Unfortunately, last night's Cambridge Tester Meetup talk about database unit testing was cancelled due to speaker illness. No problem! We had Lean Coffee instead. Here's a few aggregated comments and questions from the group discussion.
How do you deal with internal conflicts?
- Give overt, verbal appreciation to the other person and their perspective.
- Be humble.
- Leave your ego behind.
- Conflict is healthier than the alternative.
- Conflict betrays a lack of common understanding.
- I seek conflict.
- Conflict of personality or of ideas?
- I want to squeeze out ambiguity and lack of clarity.
- A stand-up row can be acceptable to achieve that. (Even if it isn't the first thing I'll try.)
- Some people avoid conflict because they feel they won't win the argument.
- What is the source of the conflict? That makes a difference.
- Try to keep discussion to facts; objective not subjective; technical not personal.
- Try to get to know each other as people.
- Try to build team spirit.
- Change your language for different people.
- Make yourself likeable.
- Be assertive. That is, be calm, direct and equal.
What does Agile mean to you?
- The Agile Manifesto is about software engineering and not about other processes.
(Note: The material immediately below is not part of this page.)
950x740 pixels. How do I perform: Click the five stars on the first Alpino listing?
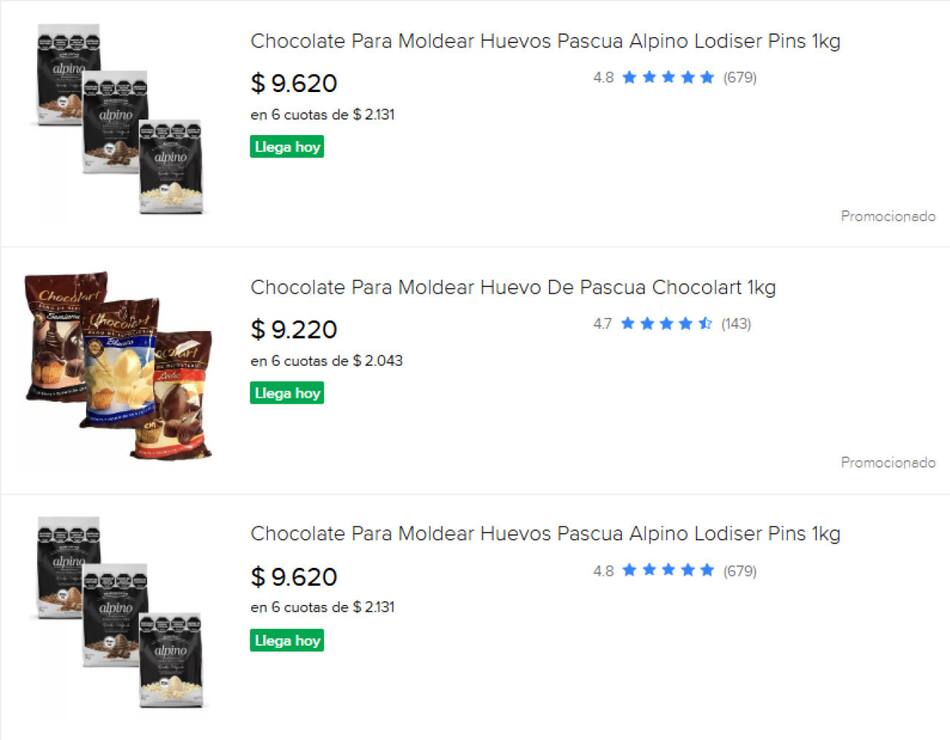(668, 77)
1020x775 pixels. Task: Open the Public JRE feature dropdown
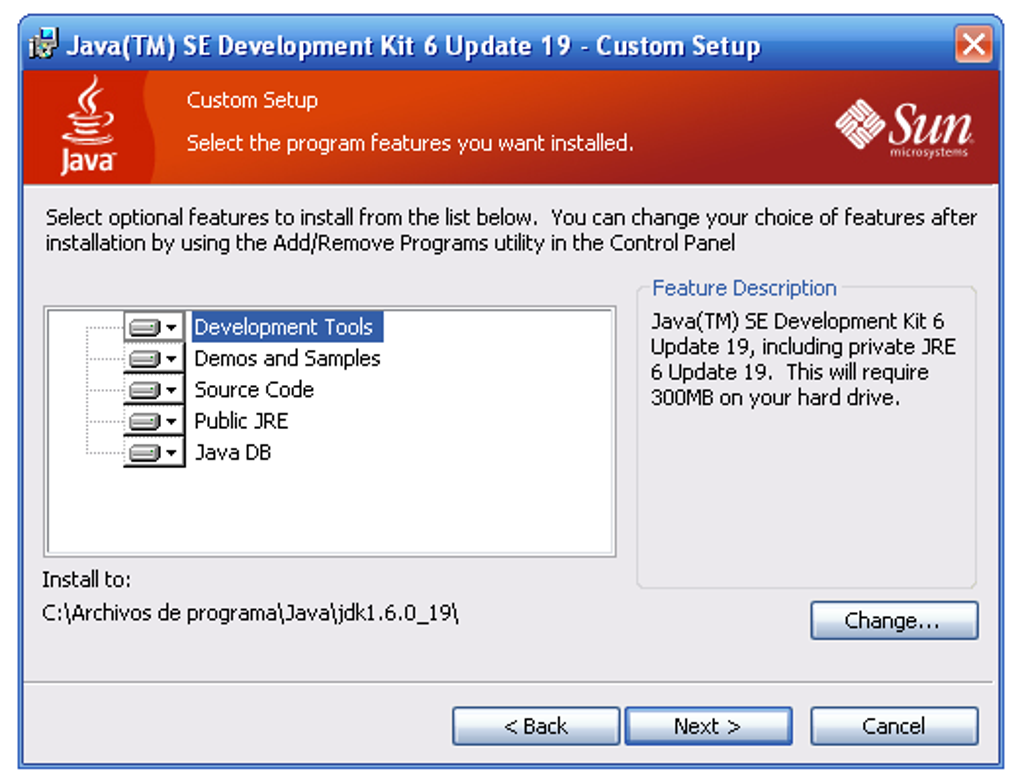pos(172,420)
- Agile is a good term for marketing to upper management.
- Extreme Programming is not a good term for marketing to upper management.
- Agile is for projects where we don't know what we want.
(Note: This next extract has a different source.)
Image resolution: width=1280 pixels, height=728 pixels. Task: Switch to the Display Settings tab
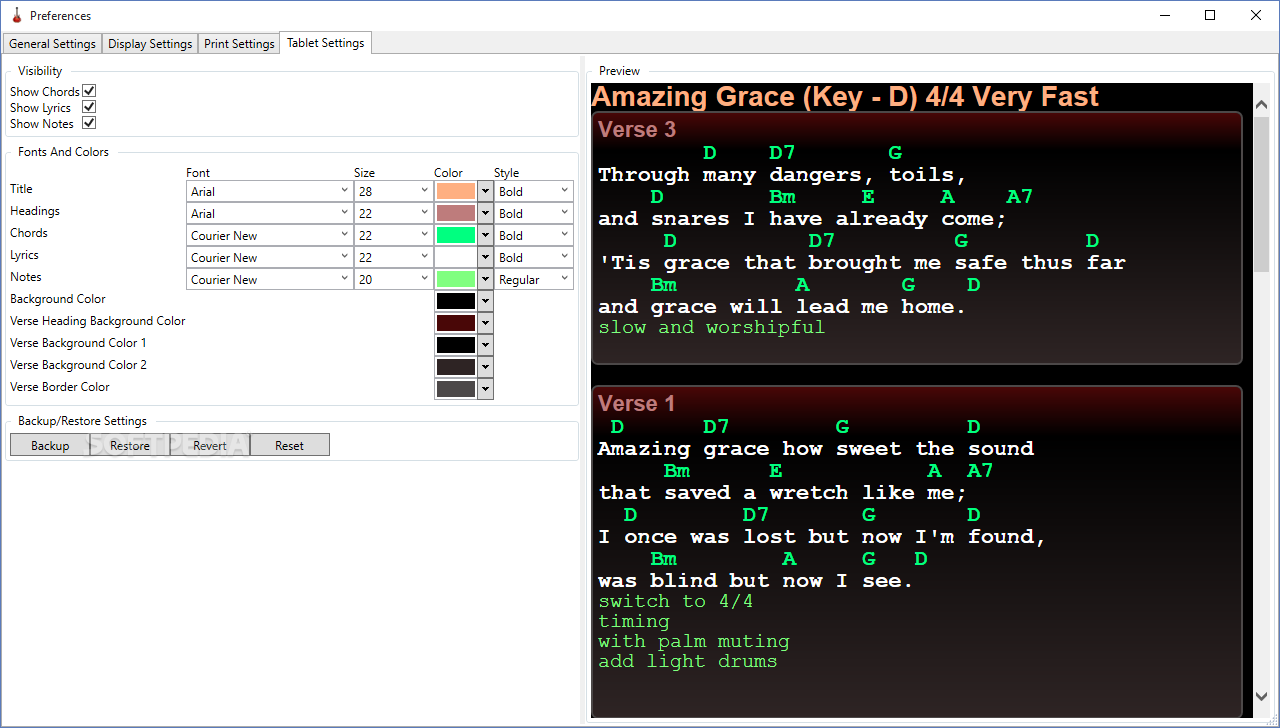[150, 44]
- It's for when we want to do the right thing but don't know how.
- It's about early feedback.
- It's about collaboration.
- It's about being responsive.
- Anything-by-the-book is never good.
- "Painting by numbers doesn't teach you how to paint".
- Most teams have 30% of their members who don't know what they're doing.
- I'm a fan of Agile but not a fan of Scrum.
- Teams at my work mostly use Kanban.
- It's about knowing things will change and not going overboard on planning.
TDD Difficulty
- So many people talk about TDD but why is it so hard to get it into use?
- I like it and my boss likes it, but in five years we've never moved to it.
- Why?
- Perhaps it's too big a change for our team.
- Perhaps no-one wants to make the effort to change it.
- BDD is a better approach.
- Is TDD better as personal preference than mandated practice?
- It only matters that there are tests at the end.
- Has anyone tried to measure the pros/cons of doing it?
- Some people think TDD is an overhead; work without benefit.
- TDD is about design rather than tests.
- Is TDD really about capturing intent?
How are you using Docker in Testing?
- To avoid having to deal with dependencies.
- For installation testing; it's easy to get a known, repeatable environment.
- Interested in trying to containerise test cases so that we can give something to developers to just run to see an issue.
- Virtual machines are an unnecessary overhead much of the time.
- Docker makes it easier to exploit all of the CPU on a host.
- Docker is no help for kernel development and testing (if you need to use variant kernels.)
- My team haven't found a use for it.